Visualizzazione post con etichetta Colombo. Mostra tutti i post
Visualizzazione post con etichetta Colombo. Mostra tutti i post

domenica 18 dicembre 2011

Sotto il potere niente

di Furio Colombo

È vero”, ha detto con pazienza Mario Monti a un certo punto della infinita discussione piena di distinguo e di ammonizioni: “È vero, non c’era bisogno di professori, bastavano i politici. Ma perché queste cose non le avete fatte prima voi?”.

Ha ragione, pensa chi ha assistito alla nuova opposizione leghista, teppismo allo sbando e insulti infantili nei banchi e nell’emiciclo della Camera e del Senato.
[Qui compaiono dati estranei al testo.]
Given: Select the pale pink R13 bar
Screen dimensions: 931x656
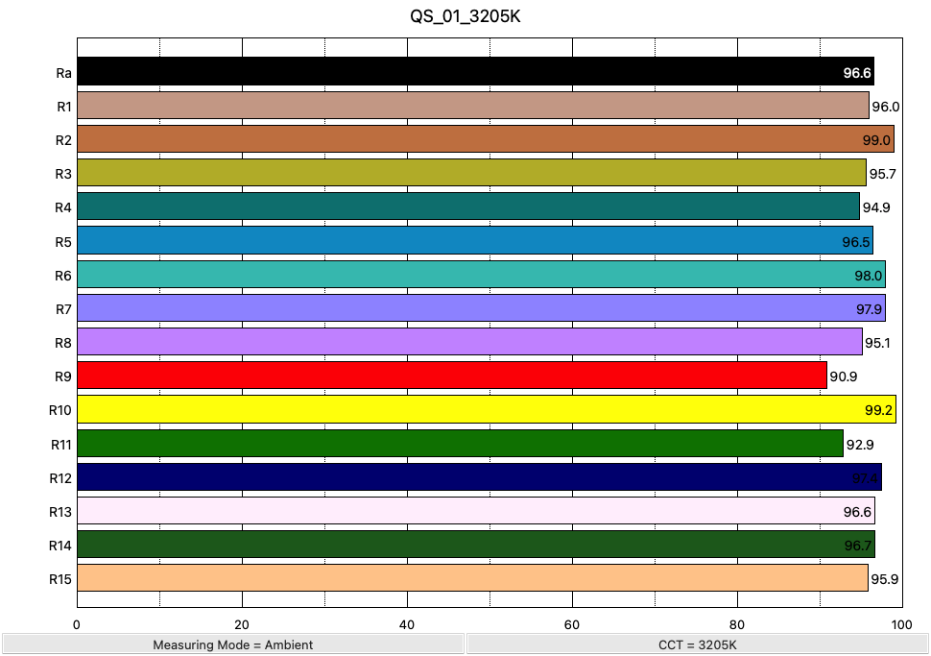Looking at the screenshot, I should [x=476, y=510].
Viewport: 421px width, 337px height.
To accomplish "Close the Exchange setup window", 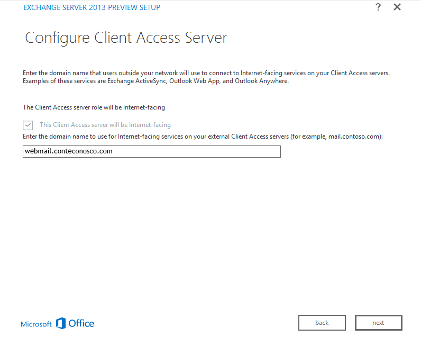I will [x=397, y=7].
Ha ragione, se si pensa al tipo di sostegno a luci spente e riserve mentali ad alta voce della ex Casa della libertà (mi permetto di dire “ex ” senza disprezzo perché essi stessi hanno fatto sapere che sono imbarazzati di se stessi e cambieranno nome). Ha ragione, se si pensa che il discorso di Di Pietro, che invitava a stare alla larga da Monti, è stato costantemente e calorosamente applaudito da poco più di metà dei suoi deputati Idv, e contraddetto subito dal deputato idv Cambursano. Ha ragione, quando si pensa che – nell’assemblea dei parlamentari Pd, giovedì 15 dicembre – il segretario Bersani ha dovuto dire: “Se votate contro Monti o vi astenete, votate contro di me. Qui si tratta di salvare il Paese, non di mettersi in buona luce con gli elettori”.
Tutto ciò costringe a confrontarsi con la frase di Monti alla Camera. “Capisco le vostre obiezioni. Ma perché queste cose non le avete fatte prima voi?”. Con una sola frase Monti rappresenta, per chi ne scriverà in futuro, il vuoto di vita politica, di competenza, di capacità di capire, di volontà di rispondere, che ha segnato tutti gli anni di Berlusconi e, purtroppo, tutti gli anni della sua opposizione, che è caduta nell’equivoco della collaborazione come male minore.